Most research findings suggest a disorder in the functioning of dopamine, a substance present in the nervous system that is responsible for the regulation of movement. Dopamine needs iron to function properly, and a malfunction of iron and/or decreases of deposits (ferritin levels) have been noted in patients suffering from RLS. Very often, there are close family members that are affected.

Does restless legs syndrome require treatment?

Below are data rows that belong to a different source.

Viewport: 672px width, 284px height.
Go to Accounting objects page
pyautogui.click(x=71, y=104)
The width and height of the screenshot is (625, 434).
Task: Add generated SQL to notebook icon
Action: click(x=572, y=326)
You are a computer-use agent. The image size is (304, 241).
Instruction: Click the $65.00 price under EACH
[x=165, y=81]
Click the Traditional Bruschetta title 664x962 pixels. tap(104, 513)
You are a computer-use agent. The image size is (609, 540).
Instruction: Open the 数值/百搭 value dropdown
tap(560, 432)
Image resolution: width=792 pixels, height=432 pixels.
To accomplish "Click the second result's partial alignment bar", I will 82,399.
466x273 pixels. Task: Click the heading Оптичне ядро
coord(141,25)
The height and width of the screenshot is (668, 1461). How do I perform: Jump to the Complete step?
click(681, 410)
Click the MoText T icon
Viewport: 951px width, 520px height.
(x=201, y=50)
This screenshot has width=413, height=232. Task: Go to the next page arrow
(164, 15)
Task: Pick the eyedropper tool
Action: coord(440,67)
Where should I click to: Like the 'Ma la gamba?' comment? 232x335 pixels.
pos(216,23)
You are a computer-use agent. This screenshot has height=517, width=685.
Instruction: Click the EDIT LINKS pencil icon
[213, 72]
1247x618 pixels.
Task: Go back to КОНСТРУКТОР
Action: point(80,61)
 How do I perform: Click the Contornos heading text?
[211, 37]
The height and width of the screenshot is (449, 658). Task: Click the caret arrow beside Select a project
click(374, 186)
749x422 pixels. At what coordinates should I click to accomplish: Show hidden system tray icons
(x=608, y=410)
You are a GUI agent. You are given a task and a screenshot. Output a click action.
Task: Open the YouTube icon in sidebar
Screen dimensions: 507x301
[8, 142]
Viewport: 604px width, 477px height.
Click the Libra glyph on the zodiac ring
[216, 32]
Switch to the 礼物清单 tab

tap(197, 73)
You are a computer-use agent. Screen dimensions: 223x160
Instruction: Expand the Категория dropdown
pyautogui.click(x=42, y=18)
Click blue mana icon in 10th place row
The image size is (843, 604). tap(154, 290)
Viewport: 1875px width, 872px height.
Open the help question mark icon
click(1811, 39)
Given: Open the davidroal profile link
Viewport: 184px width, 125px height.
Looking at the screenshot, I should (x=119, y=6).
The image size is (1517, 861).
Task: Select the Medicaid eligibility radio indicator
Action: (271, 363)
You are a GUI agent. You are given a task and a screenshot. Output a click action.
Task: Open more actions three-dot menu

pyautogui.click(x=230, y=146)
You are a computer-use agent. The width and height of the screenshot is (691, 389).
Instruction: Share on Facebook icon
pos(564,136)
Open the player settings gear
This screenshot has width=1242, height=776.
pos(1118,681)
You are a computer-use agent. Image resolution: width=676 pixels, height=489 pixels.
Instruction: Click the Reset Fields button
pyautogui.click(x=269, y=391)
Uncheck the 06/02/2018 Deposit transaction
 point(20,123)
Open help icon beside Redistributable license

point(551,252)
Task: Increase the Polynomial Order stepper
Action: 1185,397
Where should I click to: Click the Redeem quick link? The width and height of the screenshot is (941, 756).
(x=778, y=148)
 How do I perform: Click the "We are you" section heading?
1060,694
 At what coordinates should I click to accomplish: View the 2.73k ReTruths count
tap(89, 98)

The following measures should be taken into account:

  • It is important to maintain a regular sleep schedule, exercise moderately (late in the evening), and reduce the consumption of coffee, tobacco and alcohol (these are known to worsen RLS discomfort).
  • It is also important to avoid certain medications that may worsen symptoms (antihistamines, some sedatives that block dopamine and certain antidepressants).
  • If possible causes of RLS are identified, the first step is to try to correct them (iron deficit, antidepressant drugs, and some dopamine blockers, abnormalities in kidney function, etc.).
In the vast majority of cases, it must be kept in mind that RLS is a chronic and progressive disorder. At the beginning, it manifests itself sporadically, with discreet discomfort that does not interfere significantly with the life of the subjects who suffer from it. However, with time, the intensity of symptoms is greater and more frequent, and it is not uncommon for these patients to experience major problems falling asleep and staying asleep, showing great restlessness, nervousness and unease, above all in situations requiring prolonged rest. The consequences are very negative for the well-being of the patient, so in these cases pharmacological treatment should be considered.
The most commonly used treatments are:
  • Dopaminergic agonists: These are the first-line drugs. They are used to treat Parkinson’s disease, and at lower doses, also RLS. The main ones include: pramipexole, ropinirole, rotigotine, and levodopa.
  • Antiepileptic: these drugs are used to treat epilepsy and neuropathic pain, and have also been found to be useful in the treatment of RLS. The main ones are: gabapentin and pregabalin.

  • Opioids: in some cases codeine or extended-release oxycodone/naloxone can be indicated.

What should I do if I suspect I have restless leg syndrome?

It is recommended in all cases to go to a specialized sleep center to be evaluated correctly. The doctor will determine the intensity of the symptoms that you have, and will evaluate the possibility of a treatment to control your disease.